## START Records for the task

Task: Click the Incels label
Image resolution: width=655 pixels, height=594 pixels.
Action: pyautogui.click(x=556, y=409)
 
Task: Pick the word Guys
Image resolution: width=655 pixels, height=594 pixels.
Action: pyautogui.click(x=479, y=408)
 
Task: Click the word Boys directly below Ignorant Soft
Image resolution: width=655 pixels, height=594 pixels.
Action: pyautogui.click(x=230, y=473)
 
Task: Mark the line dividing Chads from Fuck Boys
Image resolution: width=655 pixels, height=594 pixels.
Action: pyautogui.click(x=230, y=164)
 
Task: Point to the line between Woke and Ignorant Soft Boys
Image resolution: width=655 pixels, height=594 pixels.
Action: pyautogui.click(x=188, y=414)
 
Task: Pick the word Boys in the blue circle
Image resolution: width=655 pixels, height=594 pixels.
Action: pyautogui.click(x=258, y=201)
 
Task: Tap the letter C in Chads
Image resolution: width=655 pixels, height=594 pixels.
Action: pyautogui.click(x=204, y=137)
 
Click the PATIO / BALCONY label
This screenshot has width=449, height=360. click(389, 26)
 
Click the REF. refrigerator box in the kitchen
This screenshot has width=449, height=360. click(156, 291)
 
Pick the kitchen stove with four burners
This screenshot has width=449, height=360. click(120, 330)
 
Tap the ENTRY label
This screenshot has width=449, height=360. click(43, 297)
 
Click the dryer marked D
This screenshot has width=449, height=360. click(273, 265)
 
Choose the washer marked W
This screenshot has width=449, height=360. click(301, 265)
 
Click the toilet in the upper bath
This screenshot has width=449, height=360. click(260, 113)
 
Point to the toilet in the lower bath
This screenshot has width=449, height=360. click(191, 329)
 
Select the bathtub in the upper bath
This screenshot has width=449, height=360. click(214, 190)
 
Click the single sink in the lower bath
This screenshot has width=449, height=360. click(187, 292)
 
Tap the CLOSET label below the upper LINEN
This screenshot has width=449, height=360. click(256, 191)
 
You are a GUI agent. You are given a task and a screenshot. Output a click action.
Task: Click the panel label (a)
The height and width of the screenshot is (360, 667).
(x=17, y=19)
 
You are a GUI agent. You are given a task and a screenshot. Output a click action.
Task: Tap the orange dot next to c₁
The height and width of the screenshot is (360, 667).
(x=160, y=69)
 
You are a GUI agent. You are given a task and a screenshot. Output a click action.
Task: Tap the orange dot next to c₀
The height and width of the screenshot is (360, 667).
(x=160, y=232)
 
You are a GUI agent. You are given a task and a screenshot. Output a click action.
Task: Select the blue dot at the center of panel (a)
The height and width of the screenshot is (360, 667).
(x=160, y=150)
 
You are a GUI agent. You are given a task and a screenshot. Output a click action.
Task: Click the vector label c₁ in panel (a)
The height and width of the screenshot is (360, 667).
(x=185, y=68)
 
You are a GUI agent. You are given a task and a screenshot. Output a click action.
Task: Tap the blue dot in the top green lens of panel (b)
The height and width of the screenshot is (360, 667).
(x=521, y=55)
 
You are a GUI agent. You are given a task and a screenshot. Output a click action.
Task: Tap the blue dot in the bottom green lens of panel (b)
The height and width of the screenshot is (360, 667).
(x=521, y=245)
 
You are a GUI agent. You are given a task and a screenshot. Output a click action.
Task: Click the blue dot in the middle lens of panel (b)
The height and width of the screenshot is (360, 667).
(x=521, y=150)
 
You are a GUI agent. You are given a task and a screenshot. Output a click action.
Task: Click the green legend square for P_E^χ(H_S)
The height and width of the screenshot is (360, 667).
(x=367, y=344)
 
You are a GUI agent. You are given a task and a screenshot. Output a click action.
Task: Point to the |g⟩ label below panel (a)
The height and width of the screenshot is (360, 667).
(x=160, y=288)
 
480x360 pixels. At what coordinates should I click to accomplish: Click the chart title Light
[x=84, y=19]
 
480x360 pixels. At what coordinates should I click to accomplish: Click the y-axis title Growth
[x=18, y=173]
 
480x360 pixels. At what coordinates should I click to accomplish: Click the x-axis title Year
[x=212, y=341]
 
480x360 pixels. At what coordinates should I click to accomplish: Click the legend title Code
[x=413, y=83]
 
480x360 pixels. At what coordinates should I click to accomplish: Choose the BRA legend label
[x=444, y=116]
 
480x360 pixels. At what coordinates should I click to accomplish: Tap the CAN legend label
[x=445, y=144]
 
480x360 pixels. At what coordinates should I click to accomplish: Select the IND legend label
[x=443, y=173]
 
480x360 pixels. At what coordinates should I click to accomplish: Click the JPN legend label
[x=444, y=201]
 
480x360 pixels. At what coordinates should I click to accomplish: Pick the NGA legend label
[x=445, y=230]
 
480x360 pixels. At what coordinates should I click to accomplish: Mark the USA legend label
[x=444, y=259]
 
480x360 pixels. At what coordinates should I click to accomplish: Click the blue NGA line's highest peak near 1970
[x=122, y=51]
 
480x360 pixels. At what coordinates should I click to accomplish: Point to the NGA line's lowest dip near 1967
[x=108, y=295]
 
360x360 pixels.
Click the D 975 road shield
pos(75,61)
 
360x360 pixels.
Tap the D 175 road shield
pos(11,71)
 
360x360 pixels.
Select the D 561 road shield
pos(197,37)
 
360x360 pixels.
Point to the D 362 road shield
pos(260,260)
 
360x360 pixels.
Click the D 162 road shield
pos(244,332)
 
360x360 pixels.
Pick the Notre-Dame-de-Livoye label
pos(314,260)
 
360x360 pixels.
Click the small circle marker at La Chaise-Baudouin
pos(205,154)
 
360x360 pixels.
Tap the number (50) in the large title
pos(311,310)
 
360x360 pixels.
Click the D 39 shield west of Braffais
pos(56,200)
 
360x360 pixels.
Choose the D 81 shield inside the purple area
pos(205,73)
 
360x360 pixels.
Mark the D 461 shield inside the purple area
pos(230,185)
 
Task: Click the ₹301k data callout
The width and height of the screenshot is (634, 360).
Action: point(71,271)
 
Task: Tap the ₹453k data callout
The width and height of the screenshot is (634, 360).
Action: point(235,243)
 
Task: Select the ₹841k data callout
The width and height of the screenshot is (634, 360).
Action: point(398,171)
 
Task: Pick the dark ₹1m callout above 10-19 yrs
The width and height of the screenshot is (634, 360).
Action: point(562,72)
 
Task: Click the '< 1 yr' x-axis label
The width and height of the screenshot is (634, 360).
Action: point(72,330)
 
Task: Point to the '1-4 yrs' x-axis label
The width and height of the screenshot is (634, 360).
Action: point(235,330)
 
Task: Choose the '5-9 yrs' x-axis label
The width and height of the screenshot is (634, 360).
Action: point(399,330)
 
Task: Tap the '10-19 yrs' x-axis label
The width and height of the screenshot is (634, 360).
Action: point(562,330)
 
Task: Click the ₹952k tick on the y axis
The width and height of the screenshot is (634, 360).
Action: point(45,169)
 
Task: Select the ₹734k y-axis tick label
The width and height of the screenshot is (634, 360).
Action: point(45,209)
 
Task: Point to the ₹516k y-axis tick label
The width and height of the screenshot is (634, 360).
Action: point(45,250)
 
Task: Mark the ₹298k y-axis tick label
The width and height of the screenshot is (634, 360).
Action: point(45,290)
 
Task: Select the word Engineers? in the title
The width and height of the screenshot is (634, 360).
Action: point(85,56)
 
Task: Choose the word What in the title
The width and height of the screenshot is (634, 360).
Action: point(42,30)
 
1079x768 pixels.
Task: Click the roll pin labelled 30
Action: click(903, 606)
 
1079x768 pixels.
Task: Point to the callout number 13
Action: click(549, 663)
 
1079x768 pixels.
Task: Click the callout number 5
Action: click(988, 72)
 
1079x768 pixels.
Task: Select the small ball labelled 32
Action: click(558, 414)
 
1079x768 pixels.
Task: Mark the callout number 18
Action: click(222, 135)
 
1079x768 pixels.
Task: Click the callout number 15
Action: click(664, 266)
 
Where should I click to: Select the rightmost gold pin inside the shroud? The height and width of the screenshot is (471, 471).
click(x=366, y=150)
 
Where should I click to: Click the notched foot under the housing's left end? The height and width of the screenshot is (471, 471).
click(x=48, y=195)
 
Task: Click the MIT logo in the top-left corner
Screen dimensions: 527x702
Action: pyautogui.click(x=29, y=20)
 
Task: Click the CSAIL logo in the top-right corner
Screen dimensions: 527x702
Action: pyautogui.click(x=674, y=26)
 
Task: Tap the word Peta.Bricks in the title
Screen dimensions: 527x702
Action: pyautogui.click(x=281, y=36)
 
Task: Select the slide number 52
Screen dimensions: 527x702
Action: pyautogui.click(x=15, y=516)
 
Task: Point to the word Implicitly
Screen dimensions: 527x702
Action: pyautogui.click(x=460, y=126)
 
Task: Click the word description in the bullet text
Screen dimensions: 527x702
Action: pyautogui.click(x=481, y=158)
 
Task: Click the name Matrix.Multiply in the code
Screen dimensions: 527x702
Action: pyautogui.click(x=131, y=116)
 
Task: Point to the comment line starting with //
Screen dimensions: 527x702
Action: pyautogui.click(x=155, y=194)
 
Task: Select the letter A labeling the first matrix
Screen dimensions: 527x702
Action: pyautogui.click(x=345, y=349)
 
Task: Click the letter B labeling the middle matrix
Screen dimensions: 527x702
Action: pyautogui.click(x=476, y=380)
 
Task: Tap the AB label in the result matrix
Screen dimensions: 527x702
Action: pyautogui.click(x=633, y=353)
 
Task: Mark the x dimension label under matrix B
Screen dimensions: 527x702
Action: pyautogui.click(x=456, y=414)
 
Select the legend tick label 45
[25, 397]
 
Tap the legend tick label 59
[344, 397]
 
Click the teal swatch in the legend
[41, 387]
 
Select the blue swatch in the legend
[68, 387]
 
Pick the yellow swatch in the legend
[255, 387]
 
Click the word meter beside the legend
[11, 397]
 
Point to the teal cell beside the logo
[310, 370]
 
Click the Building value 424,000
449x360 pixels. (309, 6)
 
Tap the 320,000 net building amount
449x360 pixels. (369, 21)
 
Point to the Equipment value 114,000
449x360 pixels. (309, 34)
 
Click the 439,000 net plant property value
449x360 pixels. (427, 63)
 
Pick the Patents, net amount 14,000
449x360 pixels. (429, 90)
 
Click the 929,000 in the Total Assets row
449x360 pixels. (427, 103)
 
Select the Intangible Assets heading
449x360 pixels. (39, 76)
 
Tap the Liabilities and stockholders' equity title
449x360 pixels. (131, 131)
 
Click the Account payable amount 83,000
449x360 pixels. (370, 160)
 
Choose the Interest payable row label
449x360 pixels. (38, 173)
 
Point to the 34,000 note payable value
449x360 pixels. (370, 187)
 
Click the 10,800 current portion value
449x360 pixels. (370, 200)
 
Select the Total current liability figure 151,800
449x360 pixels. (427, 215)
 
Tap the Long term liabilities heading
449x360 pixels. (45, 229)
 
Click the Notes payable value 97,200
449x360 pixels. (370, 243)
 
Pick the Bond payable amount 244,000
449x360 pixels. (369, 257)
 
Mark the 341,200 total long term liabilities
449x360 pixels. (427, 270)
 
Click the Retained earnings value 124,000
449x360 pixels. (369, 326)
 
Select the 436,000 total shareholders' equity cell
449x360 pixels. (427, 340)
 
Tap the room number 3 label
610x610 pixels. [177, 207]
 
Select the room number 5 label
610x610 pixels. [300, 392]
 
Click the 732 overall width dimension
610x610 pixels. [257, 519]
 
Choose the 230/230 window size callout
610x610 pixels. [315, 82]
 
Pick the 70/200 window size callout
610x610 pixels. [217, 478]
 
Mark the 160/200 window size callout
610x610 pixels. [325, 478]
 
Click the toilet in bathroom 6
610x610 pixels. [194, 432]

## END Records for the task

**Short task:**
Please rewrite the part of the records above that opens with the line containing "Task: Point to the comment" and closes with the line containing "449x360 pixels. (427, 63)", reducing every coordinate in the answers by 84 and keeping all other lines as they are. Give only those lines.

**Result for this task:**
Task: Point to the comment line starting with //
Screen dimensions: 527x702
Action: pyautogui.click(x=71, y=110)
 
Task: Select the letter A labeling the first matrix
Screen dimensions: 527x702
Action: pyautogui.click(x=261, y=265)
 
Task: Click the letter B labeling the middle matrix
Screen dimensions: 527x702
Action: pyautogui.click(x=392, y=296)
 
Task: Tap the AB label in the result matrix
Screen dimensions: 527x702
Action: pyautogui.click(x=549, y=269)
 
Task: Mark the x dimension label under matrix B
Screen dimensions: 527x702
Action: pyautogui.click(x=372, y=330)
 
Select the legend tick label 45
[-59, 313]
 
Tap the legend tick label 59
[260, 313]
 
Click the teal swatch in the legend
[-43, 303]
 
Select the blue swatch in the legend
[-16, 303]
 
Pick the yellow swatch in the legend
[171, 303]
 
Click the word meter beside the legend
[-73, 313]
 
Point to the teal cell beside the logo
[226, 286]
 
Click the Building value 424,000
449x360 pixels. (225, -78)
 
Tap the 320,000 net building amount
449x360 pixels. (285, -63)
 
Point to the Equipment value 114,000
449x360 pixels. (225, -50)
 
Click the 439,000 net plant property value
449x360 pixels. (343, -21)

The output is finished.